Cloud computing has now been around for quite some time and you might not know it, but when you use Twitter, Facebook, Gmail, Hotmail or Skype, you’re actually using the Cloud.
Before we look at how the cloud is used in everyday life, here are some pointers to know whether you are on the cloud or not:
- You have internet access. No matter where on the planet you are, if you’re using a smart device such as a smart phone, tablet or laptop on the internet then you have connected to the cloud.
- Automatic software updates. Security patches, new versions, anti-virus and anti-spam are automatically managed and kept current.
- No loss of data or back up issues. Stored in multiple locations, data is backed up every two hours. Usually data such as photos is stored on your computer. If you experience a crash then you can no longer access them.
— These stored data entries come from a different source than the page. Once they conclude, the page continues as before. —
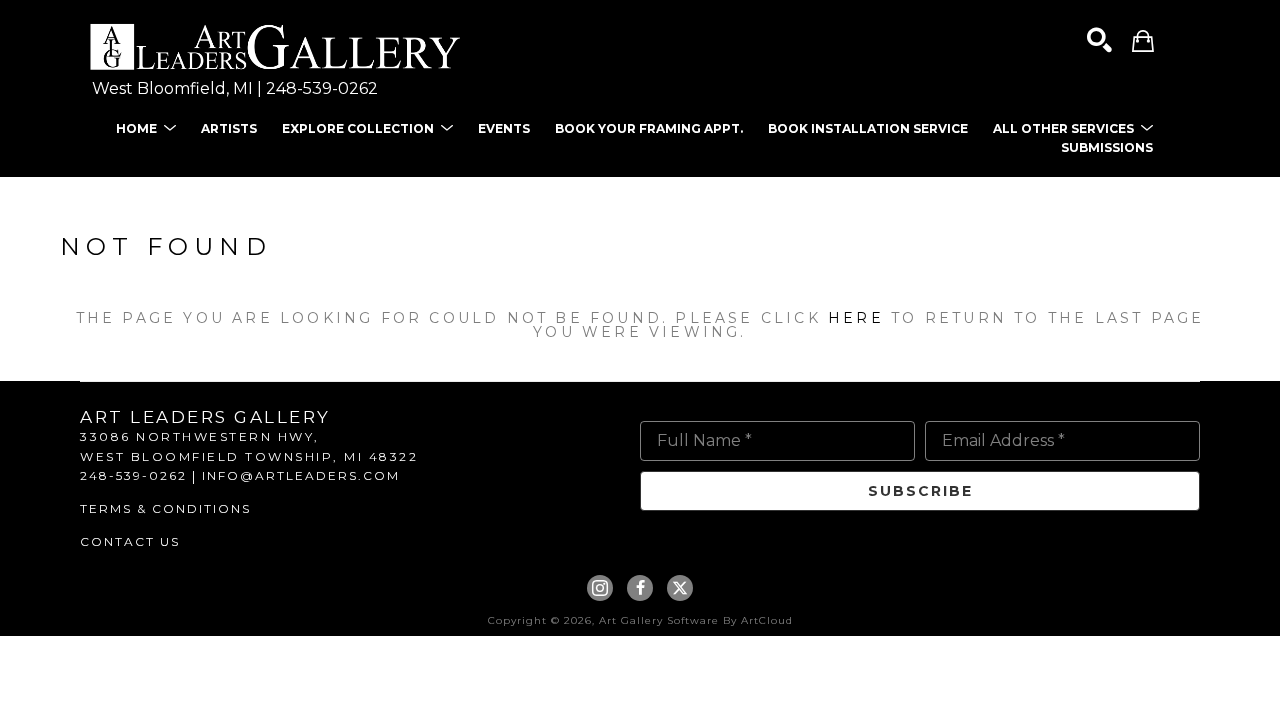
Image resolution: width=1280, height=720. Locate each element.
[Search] (1099, 40)
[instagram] (600, 588)
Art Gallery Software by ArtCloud (696, 620)
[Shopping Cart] (1143, 40)
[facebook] (640, 588)
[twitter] (680, 588)
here (856, 318)
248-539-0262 (322, 88)
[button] (146, 128)
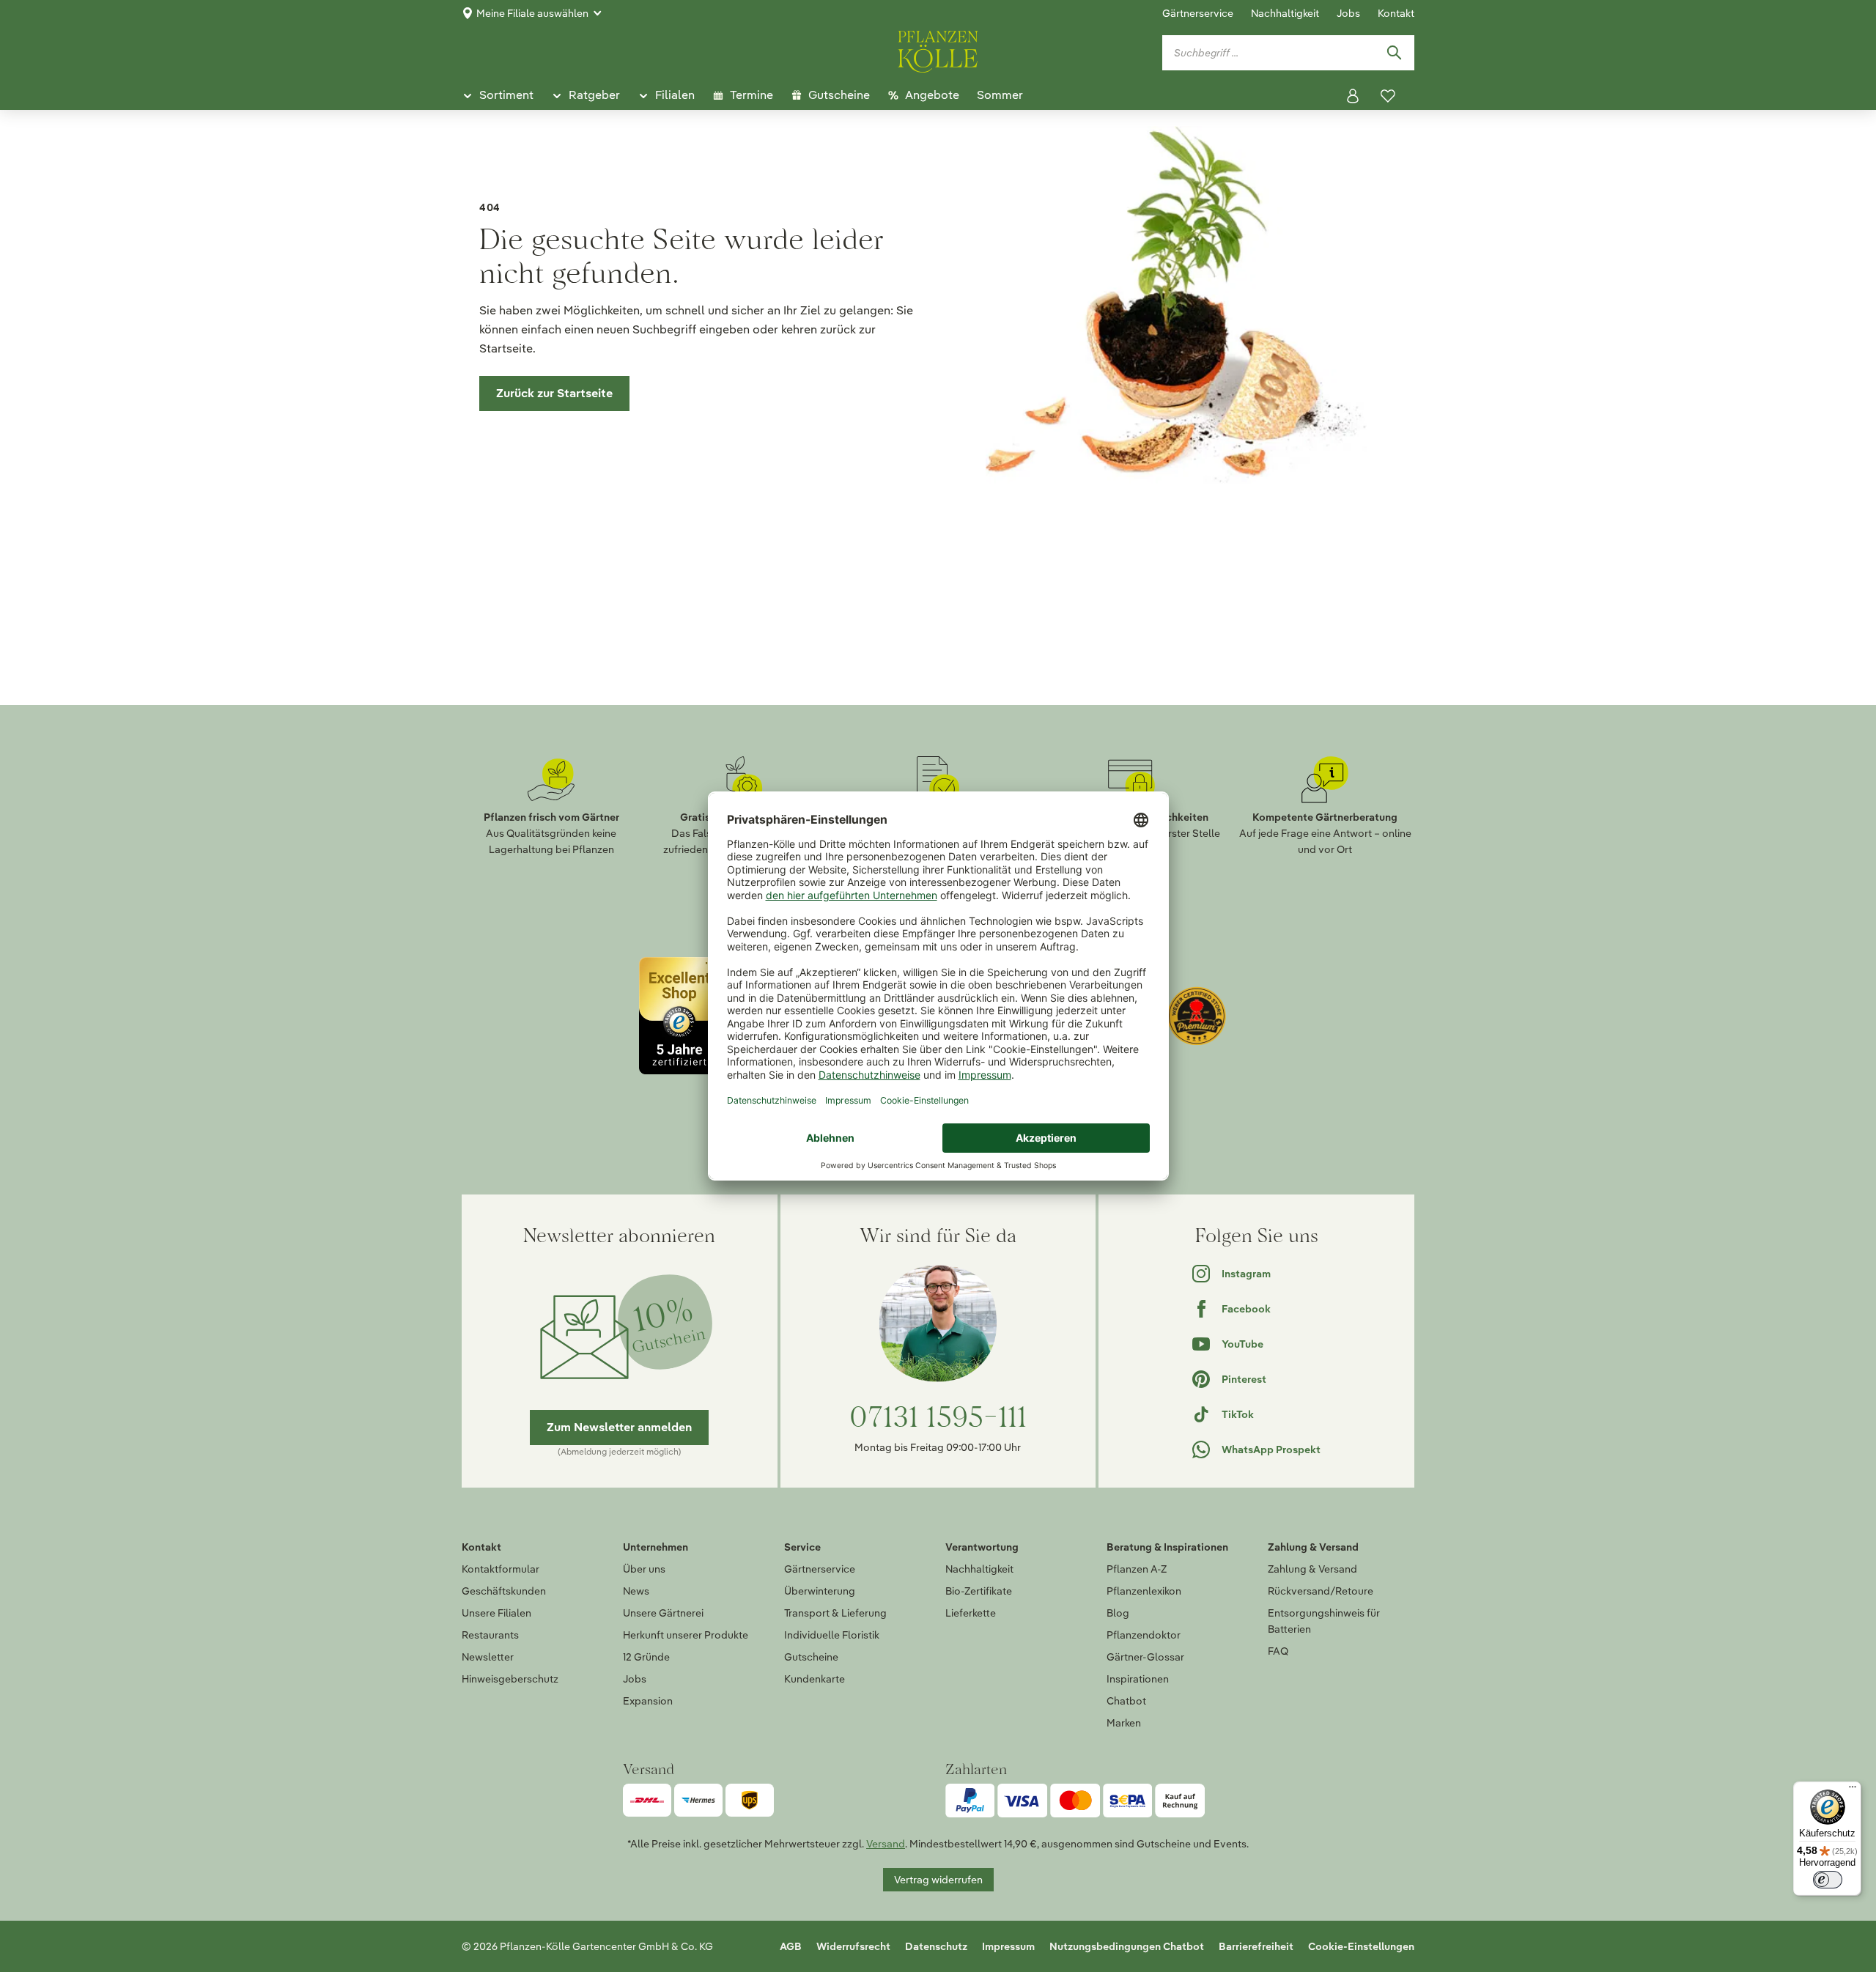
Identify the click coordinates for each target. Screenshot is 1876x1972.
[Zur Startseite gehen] (938, 49)
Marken (1124, 1722)
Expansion (648, 1700)
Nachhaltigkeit (1285, 13)
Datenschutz (936, 1946)
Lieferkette (970, 1613)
When they are stored on the cloud through systems such as Picasa or Flickr then they will still be accessible as they are backed up in multiple locations.
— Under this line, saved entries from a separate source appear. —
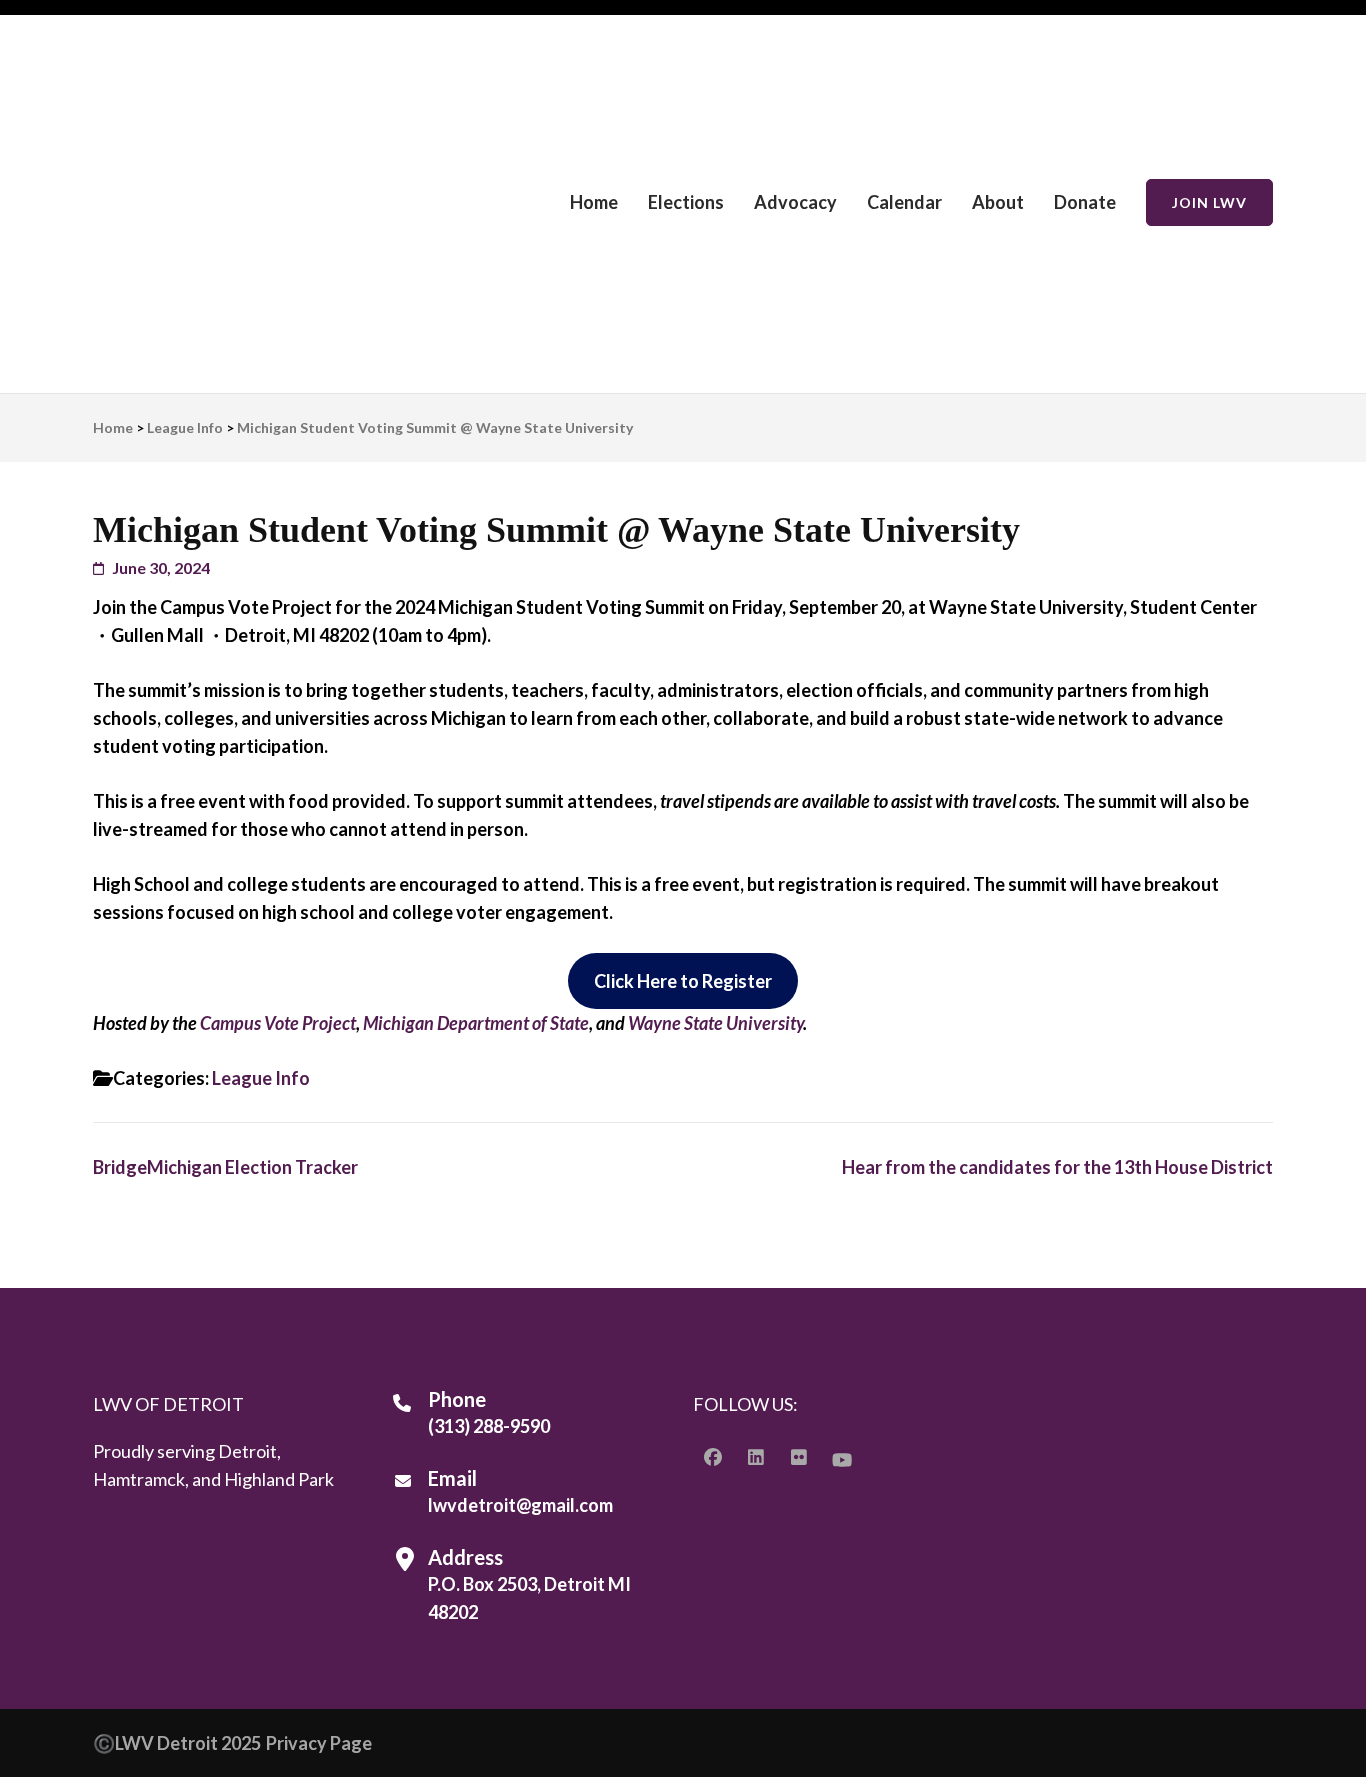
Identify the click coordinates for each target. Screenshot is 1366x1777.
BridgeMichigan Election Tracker (225, 1167)
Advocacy (795, 202)
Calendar (904, 202)
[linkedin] (756, 1457)
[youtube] (842, 1459)
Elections (686, 202)
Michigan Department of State (476, 1023)
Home (594, 202)
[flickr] (799, 1457)
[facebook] (713, 1457)
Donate (1085, 202)
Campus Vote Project (278, 1023)
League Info (261, 1078)
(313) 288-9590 (489, 1426)
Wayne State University (715, 1023)
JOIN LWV (1209, 202)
Cloud computing is reliable and it’s what is used by large companies. It keeps data accessible from anywhere in the world at all times. Even companies like Microsoft have made their productivity software such as Microsoft Office available on the cloud. This means that users will have access to the most recent versions and they can use them from any device at any time.
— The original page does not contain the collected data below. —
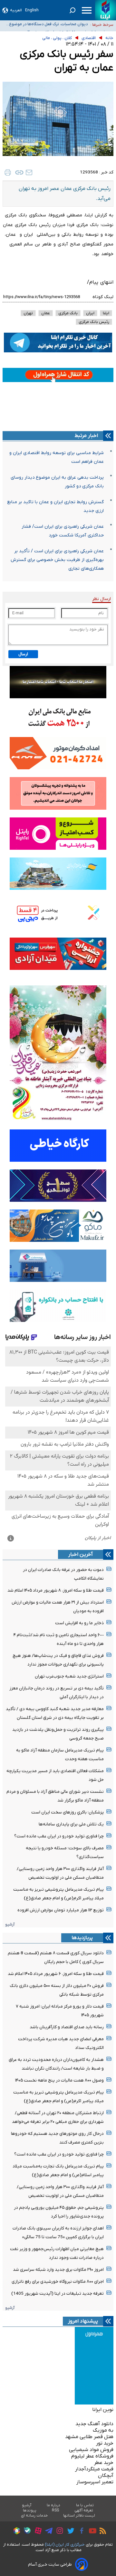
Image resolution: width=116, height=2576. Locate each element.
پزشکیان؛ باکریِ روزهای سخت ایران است (67, 1812)
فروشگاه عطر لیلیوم (92, 2456)
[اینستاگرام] (58, 2532)
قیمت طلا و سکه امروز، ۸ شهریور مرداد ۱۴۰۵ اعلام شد (55, 1590)
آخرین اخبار (80, 1554)
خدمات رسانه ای (34, 2515)
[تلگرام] (47, 2532)
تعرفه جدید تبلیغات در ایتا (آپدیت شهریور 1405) (57, 2293)
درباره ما (54, 2505)
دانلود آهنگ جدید (94, 2424)
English (32, 10)
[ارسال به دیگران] (29, 172)
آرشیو (10, 1924)
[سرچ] (72, 10)
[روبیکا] (15, 2531)
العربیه (16, 10)
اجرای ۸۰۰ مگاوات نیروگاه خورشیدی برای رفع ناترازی (58, 2281)
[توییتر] (69, 2532)
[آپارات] (36, 2531)
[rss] (101, 2532)
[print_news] (8, 172)
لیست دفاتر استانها (79, 2515)
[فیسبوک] (80, 2532)
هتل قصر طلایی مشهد (89, 2437)
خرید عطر (103, 2462)
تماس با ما (85, 2505)
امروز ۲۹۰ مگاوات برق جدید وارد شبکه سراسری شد (58, 2269)
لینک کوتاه (102, 297)
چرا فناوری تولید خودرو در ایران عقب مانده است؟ (59, 1836)
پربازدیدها (82, 1938)
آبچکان (105, 2475)
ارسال (23, 654)
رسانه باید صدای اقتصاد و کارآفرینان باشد (67, 2027)
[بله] (25, 2532)
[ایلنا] (105, 10)
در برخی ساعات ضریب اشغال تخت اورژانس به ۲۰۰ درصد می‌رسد (48, 25)
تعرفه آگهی (83, 2510)
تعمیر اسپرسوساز (94, 2482)
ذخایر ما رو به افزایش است (79, 1623)
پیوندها (29, 2510)
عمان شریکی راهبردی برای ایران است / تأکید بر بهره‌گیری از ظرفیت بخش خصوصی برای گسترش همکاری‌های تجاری (57, 560)
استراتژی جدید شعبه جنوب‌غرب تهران (69, 1676)
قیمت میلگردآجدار (94, 2469)
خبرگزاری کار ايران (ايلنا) (65, 2544)
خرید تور (104, 2443)
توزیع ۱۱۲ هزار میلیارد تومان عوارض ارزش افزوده (60, 1910)
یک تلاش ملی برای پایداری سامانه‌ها (71, 1824)
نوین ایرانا (102, 2409)
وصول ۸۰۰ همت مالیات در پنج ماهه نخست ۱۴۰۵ (59, 2080)
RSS (55, 2510)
Businesses use the cloud to cut costs and enjoy greater flexibility. It’s possible to optimise resource utilisation and it’s easy to use, even for non-technical people.
Here’s ways that you may want to use it for your business:
1. Backup Data.
Suffering a disaster can leave a business with no access to data. It’s something that can worry anybody who is in the position of being responsible for it. With the Cloud, it can be backed up offsite automatically, whilst you work without you even noticing.
2. Mobile Working
One of the biggest advantages of using the cloud is that you can have access to your ‘office’ from anywhere. You can sync your data and access your system from anywhere that you have internet access. You don’t even need a virtual private network (VPN) to do so.
3. Information Sharing
If your team is located in one physical space or they are spread around the globe, the cloud makes it possible to share data with ease. Sharing a file can be just as simple as sending a link. No more large files to email.
4. File Storage
Many businesses need to provide marketing materials to a variety of people in the form of videos, documents, images and audio. Some of these files can be large in size and take up significant hard drive space. The cloud offers storage space that is outside of your local system, therefore making it possible to share your files easily with others.
5. Growth planning
It’s easy to change the amount of space you have access to. If your business grows, then you know that you can allocate more space on the cloud for your files. You will only need to pay for what you use and therefore keep the cash flow running.
6. Upgrades and deployment.
You can also have your IT managed from offsite support teams, therefore keeping overheads low.